Work task:
Only the lines from the one that contains "Screen dimensions: 900x618" to the end of the material below are wanted, each duplicated exactly.

Working data:
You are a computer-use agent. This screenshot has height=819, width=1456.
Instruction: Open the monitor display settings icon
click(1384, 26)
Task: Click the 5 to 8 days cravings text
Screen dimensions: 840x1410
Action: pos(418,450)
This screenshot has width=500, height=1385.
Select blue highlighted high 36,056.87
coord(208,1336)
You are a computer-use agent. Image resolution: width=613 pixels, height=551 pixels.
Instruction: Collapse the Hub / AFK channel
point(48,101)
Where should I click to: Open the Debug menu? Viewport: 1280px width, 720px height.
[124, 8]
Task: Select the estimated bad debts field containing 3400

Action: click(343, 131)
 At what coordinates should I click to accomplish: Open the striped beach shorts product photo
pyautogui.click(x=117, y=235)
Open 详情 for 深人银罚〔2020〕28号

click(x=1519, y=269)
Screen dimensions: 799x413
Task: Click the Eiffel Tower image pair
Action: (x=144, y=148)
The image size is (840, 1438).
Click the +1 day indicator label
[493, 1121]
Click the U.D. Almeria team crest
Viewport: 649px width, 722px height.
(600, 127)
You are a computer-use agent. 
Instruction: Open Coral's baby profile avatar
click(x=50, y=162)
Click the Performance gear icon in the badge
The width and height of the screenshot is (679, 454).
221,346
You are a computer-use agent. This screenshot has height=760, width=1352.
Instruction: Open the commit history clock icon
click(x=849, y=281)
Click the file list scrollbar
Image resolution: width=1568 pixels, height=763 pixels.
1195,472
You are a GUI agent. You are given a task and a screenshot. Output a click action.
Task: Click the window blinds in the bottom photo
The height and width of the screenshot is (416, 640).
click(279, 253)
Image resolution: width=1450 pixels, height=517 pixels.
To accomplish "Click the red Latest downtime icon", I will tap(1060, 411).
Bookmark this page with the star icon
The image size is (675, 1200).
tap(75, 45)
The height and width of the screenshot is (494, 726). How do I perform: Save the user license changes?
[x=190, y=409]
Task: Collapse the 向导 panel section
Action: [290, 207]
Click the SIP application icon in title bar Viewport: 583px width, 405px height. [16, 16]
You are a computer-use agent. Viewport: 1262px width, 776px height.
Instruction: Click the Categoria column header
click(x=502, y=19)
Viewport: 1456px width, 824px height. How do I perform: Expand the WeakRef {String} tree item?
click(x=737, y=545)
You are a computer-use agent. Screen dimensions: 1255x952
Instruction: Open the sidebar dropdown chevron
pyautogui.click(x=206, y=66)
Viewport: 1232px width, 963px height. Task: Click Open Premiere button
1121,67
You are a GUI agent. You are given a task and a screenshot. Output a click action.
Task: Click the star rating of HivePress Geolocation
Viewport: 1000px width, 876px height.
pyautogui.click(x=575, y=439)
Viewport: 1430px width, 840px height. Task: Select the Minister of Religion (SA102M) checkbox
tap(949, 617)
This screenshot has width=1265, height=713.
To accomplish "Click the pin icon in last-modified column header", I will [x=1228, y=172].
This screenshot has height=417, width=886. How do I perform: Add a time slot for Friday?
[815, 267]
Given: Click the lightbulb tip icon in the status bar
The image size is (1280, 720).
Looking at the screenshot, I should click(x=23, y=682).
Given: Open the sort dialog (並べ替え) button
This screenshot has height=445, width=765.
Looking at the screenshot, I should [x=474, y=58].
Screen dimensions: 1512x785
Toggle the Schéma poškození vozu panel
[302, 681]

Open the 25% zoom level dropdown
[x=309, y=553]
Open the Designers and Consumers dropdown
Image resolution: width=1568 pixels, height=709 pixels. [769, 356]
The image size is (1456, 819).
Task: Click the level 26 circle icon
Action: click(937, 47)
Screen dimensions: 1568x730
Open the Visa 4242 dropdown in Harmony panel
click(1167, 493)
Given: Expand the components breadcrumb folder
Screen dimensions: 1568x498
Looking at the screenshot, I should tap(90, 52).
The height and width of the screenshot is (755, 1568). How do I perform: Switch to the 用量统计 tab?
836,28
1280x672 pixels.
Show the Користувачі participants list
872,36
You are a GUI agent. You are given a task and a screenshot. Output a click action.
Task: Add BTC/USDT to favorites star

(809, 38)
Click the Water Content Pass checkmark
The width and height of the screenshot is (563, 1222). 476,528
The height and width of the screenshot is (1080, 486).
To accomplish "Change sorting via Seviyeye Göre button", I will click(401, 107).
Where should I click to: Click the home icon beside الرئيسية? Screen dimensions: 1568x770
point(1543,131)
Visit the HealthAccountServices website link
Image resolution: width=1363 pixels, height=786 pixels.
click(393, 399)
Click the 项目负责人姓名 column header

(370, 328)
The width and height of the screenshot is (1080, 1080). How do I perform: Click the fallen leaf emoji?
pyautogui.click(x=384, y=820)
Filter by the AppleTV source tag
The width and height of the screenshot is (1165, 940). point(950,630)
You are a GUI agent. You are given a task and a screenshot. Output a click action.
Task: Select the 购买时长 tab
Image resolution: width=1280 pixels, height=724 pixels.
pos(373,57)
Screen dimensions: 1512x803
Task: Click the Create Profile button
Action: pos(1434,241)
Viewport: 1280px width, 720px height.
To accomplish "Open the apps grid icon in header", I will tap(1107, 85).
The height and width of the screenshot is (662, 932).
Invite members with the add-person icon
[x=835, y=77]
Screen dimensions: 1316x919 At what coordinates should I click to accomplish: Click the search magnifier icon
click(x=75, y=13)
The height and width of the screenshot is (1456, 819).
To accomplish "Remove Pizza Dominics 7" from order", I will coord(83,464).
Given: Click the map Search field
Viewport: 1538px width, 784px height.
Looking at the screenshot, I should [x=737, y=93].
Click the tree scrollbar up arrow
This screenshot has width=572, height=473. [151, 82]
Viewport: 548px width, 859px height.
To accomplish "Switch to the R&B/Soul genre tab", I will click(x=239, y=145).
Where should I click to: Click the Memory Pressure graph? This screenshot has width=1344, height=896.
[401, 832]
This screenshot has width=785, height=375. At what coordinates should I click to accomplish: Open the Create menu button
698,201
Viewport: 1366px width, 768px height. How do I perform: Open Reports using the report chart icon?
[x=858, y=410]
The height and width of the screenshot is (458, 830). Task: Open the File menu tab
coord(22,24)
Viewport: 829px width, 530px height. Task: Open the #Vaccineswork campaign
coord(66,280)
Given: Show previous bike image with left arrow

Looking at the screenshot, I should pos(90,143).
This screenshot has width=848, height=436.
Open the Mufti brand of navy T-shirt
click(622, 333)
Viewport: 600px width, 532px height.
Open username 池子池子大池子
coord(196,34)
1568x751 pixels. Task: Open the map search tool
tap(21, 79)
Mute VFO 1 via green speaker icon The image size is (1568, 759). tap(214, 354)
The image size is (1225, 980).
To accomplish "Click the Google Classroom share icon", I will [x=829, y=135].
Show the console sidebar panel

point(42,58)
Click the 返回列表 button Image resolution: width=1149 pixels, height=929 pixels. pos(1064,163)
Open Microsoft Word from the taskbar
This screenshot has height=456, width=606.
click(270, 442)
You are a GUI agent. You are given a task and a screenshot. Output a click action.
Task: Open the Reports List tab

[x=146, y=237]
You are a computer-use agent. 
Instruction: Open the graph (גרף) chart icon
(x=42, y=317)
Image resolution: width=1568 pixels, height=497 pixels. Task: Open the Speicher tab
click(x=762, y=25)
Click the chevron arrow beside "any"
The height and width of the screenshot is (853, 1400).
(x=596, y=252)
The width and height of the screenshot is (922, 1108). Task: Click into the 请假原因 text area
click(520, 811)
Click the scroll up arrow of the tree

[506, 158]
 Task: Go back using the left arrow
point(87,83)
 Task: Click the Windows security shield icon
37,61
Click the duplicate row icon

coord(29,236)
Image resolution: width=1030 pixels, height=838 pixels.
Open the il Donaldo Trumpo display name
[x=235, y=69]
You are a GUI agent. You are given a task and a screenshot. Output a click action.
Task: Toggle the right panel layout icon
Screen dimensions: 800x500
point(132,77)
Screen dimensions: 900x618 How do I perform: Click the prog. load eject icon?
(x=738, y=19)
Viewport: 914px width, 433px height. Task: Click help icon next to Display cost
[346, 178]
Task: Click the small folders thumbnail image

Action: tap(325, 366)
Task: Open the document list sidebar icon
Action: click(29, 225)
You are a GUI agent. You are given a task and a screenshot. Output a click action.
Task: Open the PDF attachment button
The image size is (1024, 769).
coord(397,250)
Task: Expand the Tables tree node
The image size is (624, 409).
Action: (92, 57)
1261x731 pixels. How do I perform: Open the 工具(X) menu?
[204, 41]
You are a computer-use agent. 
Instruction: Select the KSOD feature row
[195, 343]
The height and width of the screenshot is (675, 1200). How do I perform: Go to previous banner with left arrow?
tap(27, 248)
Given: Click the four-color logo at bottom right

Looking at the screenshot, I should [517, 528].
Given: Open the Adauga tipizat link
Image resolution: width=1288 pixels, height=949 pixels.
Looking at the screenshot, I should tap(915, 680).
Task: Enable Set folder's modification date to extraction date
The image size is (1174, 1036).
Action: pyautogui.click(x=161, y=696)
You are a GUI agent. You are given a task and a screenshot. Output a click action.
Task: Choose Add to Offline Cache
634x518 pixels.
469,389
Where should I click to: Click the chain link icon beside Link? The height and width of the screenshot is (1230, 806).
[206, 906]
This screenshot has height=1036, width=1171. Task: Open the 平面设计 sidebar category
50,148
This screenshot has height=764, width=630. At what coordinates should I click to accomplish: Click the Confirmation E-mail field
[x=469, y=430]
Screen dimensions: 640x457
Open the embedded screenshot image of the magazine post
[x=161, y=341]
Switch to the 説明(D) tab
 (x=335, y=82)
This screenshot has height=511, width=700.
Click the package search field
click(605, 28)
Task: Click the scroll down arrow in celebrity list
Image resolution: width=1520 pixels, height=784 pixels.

Exercise solution:
Screen dimensions: 900x618 How do I perform: Click the prog. load eject icon?
(x=738, y=19)
Viewport: 914px width, 433px height. Task: Click help icon next to Display cost
[346, 178]
Task: Click the small folders thumbnail image

Action: tap(325, 366)
Task: Open the document list sidebar icon
Action: click(29, 225)
You are a GUI agent. You are given a task and a screenshot. Output a click action.
Task: Open the PDF attachment button
The image size is (1024, 769).
coord(397,250)
Task: Expand the Tables tree node
The image size is (624, 409).
Action: (92, 57)
1261x731 pixels. How do I perform: Open the 工具(X) menu?
[204, 41]
You are a computer-use agent. 
Instruction: Select the KSOD feature row
[195, 343]
The height and width of the screenshot is (675, 1200). How do I perform: Go to previous banner with left arrow?
tap(27, 248)
Given: Click the four-color logo at bottom right

Looking at the screenshot, I should [517, 528].
Given: Open the Adauga tipizat link
Image resolution: width=1288 pixels, height=949 pixels.
Looking at the screenshot, I should tap(915, 680).
Task: Enable Set folder's modification date to extraction date
The image size is (1174, 1036).
Action: pyautogui.click(x=161, y=696)
You are a GUI agent. You are given a task and a screenshot. Output a click action.
Task: Choose Add to Offline Cache
634x518 pixels.
469,389
Where should I click to: Click the chain link icon beside Link? The height and width of the screenshot is (1230, 806).
[206, 906]
This screenshot has height=1036, width=1171. Task: Open the 平面设计 sidebar category
50,148
This screenshot has height=764, width=630. At what coordinates should I click to accomplish: Click the Confirmation E-mail field
[x=469, y=430]
Screen dimensions: 640x457
Open the embedded screenshot image of the magazine post
[x=161, y=341]
Switch to the 説明(D) tab
 (x=335, y=82)
This screenshot has height=511, width=700.
Click the package search field
click(605, 28)
Task: Click the scroll down arrow in celebrity list
Image resolution: width=1520 pixels, height=784 pixels.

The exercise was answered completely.